Single by Looking Glass

from the album Subway Serenade
- B-side: "Wooly Eyes"
- Released: July 1973
- Recorded: 1972
- Length: 3:25 (Single remix/edit) 3:37 (Album mix version)
- Label: Epic Records
- Songwriter(s): Elliot Lurie
- Producer(s): Arif Mardin

Looking Glass singles chronology
| "Brandy (You're a Fine Girl)" (1972) | "Jimmy Loves Mary-Anne" (1973) |  |

Music video
- Listen to "Jimmy Loves Mary-Anne" on YouTube

= Jimmy Loves Mary-Anne =

"Jimmy Loves Mary-Anne" is a 1973 song written and composed by Elliot Lurie and recorded by Lurie's band, Looking Glass. It was the first track on their second and final album, Subway Serenade. The title has also been spelled "Jimmy Loves Mary-Ann".

==Background==
The lyrics speak of hard-knock life in the inner city.

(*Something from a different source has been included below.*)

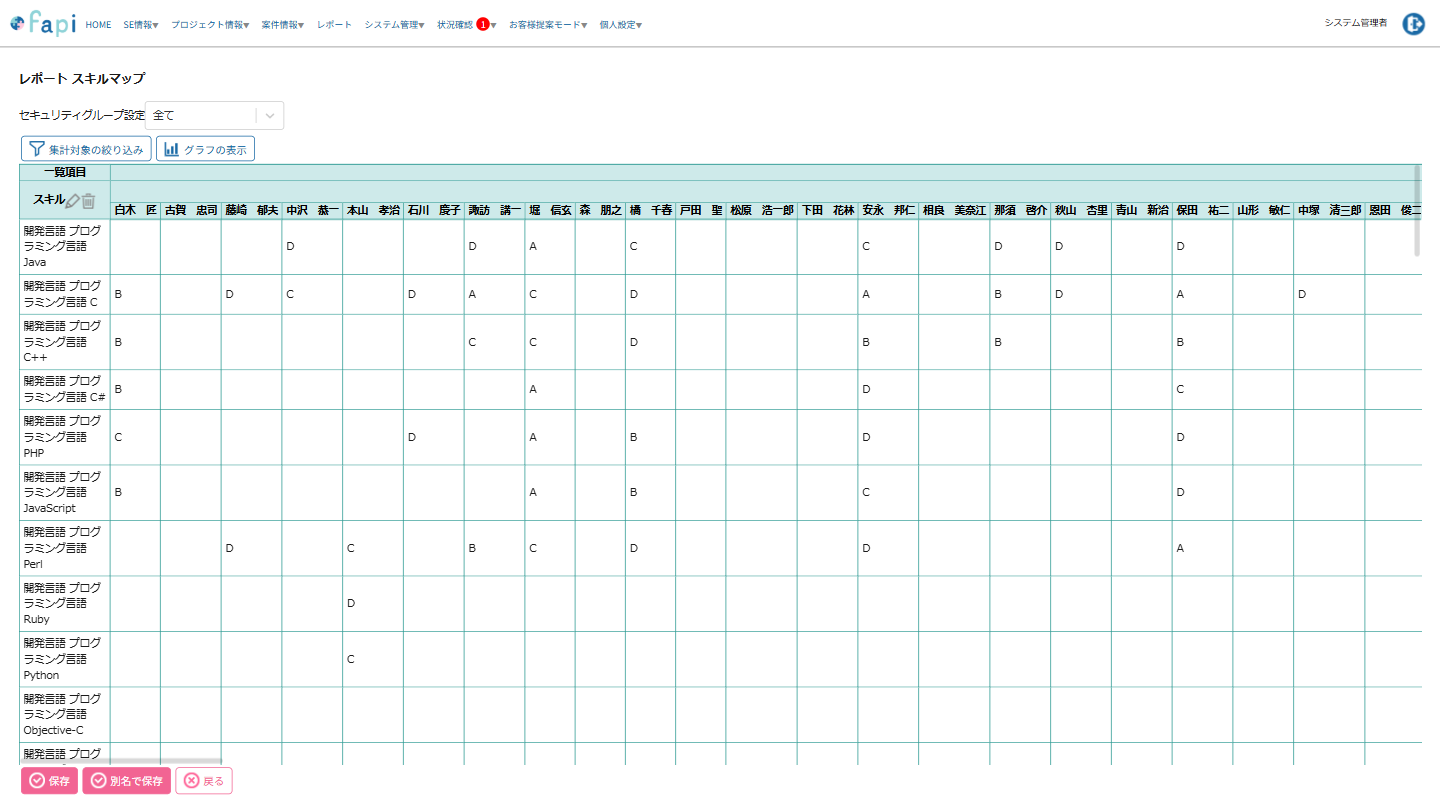Click the horizontal scrollbar under the table
Screen dimensions: 1440x810
(120, 762)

Jimmy and Mary-Anne fall in love and, although they are street wise, dream of running away together and escaping their dead-end life.

==Chart performance==
The single spent a total of 15 weeks on the Billboard Hot 100, just one week less than their number 1 hit, "Brandy". It debuted at number 93 on that chart the week of July 21, 1973 and peaked at number 33 the weeks of September 29 and October 6, 1973. On the U.S. Cash Box Top 100, it peaked at number 31. It was a bigger hit in Canada, reaching number 21.

===Weekly charts===

| Chart (1973) | Peak position |
|---|---|
| Canadian RPM 100 | 21 |
| U.S. Billboard Hot 100 | 33 |
| U.S. Cash Box Top 100 | 31 |
| U.S. Billboard Adult Contemporary | 16 |
| U.S. Record World | 22 |

===Year-end charts===

| Chart (1973) | Rank |
|---|---|
| Canada | 156 |
| U.S. Billboard Hot 100 | 204 |

Chicago radio superstation WLS, which gave "Jimmy Loves Mary-Anne" much airplay, ranked the song as the 72nd biggest hit of 1973. It peaked at number 2 on their survey of October 13, 1973.

==Cover versions==
- Mark Williams covered the song, retitled as "Jimmy Loves Marianne" in 1975. It was used as the B-side to his song, "Yesterday Was Just the Beginning of My Life", a number 1 hit single in New Zealand.
- Josie Cotton released "Jimmy Loves Maryann" in 1984, again with a variant spelling. It was her second chart single in the U.S.; it reached number 82 on the Billboard Hot 100.